─── EXTRAIT DE PAGE

COUR D'APPEL DE MONTPELLIER

4e chambre civile

ARRET DU 25 AVRIL 2024

Numéro d'inscription au répertoire général :

N° RG 22/06547 - N° Portalis DBVK-V-B7G-PVED

Décision déférée à la Cour :

Jugement du 01 décembre 2022

Tribunal judiciaire de BEZIERS - N° RG 22/01858

APPELANTS :

Monsieur [W] [D]

né le 18 Novembre 1958 à [Localité 15]

de nationalité Française

[Adresse 2]

[Localité 12]

Représenté par Me Nicolas RENAULT substituant Me Yannick CAMBON de la SELARL ELEOM BEZIERS-SETE, avocats au barreau de BEZIERS, avocat postulant et plaidant

Monsieur [F] [D]

né le 12 Février 1956 à [Localité 15]

de nationalité Française

[Adresse 3]

[Localité 11]

Représenté par Me Nicolas RENAULT substituant Me Yannick CAMBON de la SELARL ELEOM BEZIERS-SETE, avocats au barreau de BEZIERS, avocat postulant et plaidant

Madame [Z] [D]

née le 17 Juin 1960 à [Localité 15]

de nationalité Française

[Adresse 5]

[Localité 6]

Représentée par Me Nicolas RENAULT substituant Me Yannick CAMBON de la SELARL ELEOM BEZIERS-SETE, avocats au barreau de BEZIERS, avocat postulant et plaidant

Monsieur [B] [D]

né le 06 Novembre 1961 à [Localité 15]

de nationalité Française

[Adresse 4]

[Localité 10]

Représenté par Me Nicolas RENAULT substituant Me Yannick CAMBON de la SELARL ELEOM BEZIERS-SETE, avocats au barreau de BEZIERS, avocat postulant et plaidant

Monsieur [J] [D]

né le 06 Avril 1963 à [Localité 15]

de nationalité Française

[Adresse 8]

[Localité 7]

Représenté par Me Nicolas RENAULT substituant Me Yannick CAMBON de la SELARL ELEOM BEZIERS-SETE, avocats au barreau de BEZIERS, avocat postulant et plaidant

INTIMES :

Monsieur [N] [V]

né le 29 Avril 1972 à [Localité 14] ([Localité 14]) ([Localité 14])

──────

◆ CONSIGNES DE TRAVAIL ◆
a) D'après l'extrait de l'arrêt, quelle juridiction a rendu le jugement du 01 décembre 2022 déféré à la Cour ?
b) Indiquez si chacune des affirmations suivantes concorde avec l'extrait de l'arrêt, en répondant par oui ou par non et en citant fidèlement les mots décisifs : (i) l'arrêt émane de la 4e chambre civile ; (ii) Monsieur [F] [D] est né en 1958 ; (iii) les appelants sont représentés par des avocats au barreau de MONTPELLIER.
Seul l'extrait de l'arrêt doit vous servir de référence.

─── DONNÉES EXTRAITES

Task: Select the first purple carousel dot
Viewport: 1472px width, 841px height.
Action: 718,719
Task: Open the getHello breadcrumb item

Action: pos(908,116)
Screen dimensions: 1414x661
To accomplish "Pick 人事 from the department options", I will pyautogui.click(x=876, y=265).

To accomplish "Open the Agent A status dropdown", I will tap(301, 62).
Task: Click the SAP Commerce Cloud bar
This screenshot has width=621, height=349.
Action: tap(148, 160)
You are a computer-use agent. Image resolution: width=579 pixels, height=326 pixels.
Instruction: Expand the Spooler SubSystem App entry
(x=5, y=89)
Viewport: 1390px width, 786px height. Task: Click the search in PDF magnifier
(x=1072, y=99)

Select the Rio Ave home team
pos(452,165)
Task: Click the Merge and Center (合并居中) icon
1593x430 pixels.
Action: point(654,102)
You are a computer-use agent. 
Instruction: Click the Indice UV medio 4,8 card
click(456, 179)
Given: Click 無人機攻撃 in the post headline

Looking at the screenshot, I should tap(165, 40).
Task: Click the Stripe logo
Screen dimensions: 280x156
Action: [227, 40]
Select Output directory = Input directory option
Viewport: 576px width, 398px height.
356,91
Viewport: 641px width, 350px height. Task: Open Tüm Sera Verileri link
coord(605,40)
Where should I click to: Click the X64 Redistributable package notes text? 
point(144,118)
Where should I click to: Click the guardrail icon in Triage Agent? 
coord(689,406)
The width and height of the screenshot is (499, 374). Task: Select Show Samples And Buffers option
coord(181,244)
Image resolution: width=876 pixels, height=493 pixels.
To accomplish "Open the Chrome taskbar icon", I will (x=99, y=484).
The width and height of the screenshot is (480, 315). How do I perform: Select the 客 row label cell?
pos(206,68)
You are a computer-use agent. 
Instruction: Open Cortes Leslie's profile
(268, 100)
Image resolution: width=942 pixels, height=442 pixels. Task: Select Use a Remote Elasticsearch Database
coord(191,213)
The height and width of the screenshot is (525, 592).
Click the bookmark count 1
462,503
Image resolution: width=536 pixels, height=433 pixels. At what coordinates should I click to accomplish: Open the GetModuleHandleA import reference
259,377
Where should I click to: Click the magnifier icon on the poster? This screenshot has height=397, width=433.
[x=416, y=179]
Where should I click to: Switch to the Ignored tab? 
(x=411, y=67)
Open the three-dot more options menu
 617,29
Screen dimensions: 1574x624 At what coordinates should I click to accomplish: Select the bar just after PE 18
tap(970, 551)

──────

◆ RÉPONSES DANS L'ORDRE ◆
a) Le Tribunal judiciaire de BEZIERS.

b)
(i) Oui : « 4e chambre civile ».
(ii) Non : « né le 12 Février 1956 ».
(iii) Non : « avocats au barreau de BEZIERS ».